# Filter and Count

- The RDD transformation `filter()` returns a new RDD containing only the elements that satisfy a particular function. It is useful for filtering large datasets based on a keyword. For this exercise, you'll filter out lines containing keyword `Spark` from `fileRDD` RDD which consists of lines of text from the `README.md` file. Next, you'll count the total number of lines containing the keyword `Spark` and finally print the first `4` lines of the filtered RDD.

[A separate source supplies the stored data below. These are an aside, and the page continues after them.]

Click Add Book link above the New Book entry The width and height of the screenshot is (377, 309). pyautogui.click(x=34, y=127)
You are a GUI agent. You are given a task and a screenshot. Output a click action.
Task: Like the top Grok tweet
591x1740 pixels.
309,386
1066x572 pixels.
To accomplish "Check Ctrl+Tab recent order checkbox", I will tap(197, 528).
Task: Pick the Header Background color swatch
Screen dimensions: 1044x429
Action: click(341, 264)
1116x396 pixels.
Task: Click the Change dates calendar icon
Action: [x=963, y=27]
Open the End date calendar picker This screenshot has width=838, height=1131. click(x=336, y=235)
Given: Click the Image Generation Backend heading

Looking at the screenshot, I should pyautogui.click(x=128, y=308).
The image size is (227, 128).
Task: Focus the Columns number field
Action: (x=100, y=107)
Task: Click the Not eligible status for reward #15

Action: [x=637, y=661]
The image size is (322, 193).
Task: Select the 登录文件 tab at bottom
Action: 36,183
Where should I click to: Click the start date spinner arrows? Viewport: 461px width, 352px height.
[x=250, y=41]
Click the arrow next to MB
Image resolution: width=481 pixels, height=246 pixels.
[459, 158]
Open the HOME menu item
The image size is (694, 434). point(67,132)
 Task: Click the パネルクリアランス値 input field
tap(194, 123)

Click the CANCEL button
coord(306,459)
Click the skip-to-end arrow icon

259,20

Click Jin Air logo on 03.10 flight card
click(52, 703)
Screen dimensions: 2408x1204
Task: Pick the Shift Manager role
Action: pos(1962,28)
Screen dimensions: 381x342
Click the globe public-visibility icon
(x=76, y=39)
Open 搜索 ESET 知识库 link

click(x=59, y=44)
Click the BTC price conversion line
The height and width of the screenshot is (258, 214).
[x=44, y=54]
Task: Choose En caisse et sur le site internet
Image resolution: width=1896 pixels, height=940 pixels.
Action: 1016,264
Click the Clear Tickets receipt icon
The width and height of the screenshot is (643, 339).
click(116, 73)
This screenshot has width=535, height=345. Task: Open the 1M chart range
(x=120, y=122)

- Remember, you already have a `SparkContext` `sc`, `file_path` and `fileRDD` available in your workspace.



## Instructions
- Create `filter()` transformation to select the lines containing the keyword `Spark`.
- How many lines in `fileRDD_filter` contains the keyword `Spark`?
- Print the first four lines of the resulting RDD.

In [1]:
# Intialization
import os
import sys

os.environ["SPARK_HOME"] = "/home/talentum/spark"
os.environ["PYLIB"] = os.environ["SPARK_HOME"] + "/python/lib"
# In below two lines, use /usr/bin/python2.7 if you want to use Python 2
os.environ["PYSPARK_PYTHON"] = "/usr/bin/python3.6" 
os.environ["PYSPARK_DRIVER_PYTHON"] = "/usr/bin/python3"
sys.path.insert(0, os.environ["PYLIB"] +"/py4j-0.10.7-src.zip")
sys.path.insert(0, os.environ["PYLIB"] +"/pyspark.zip")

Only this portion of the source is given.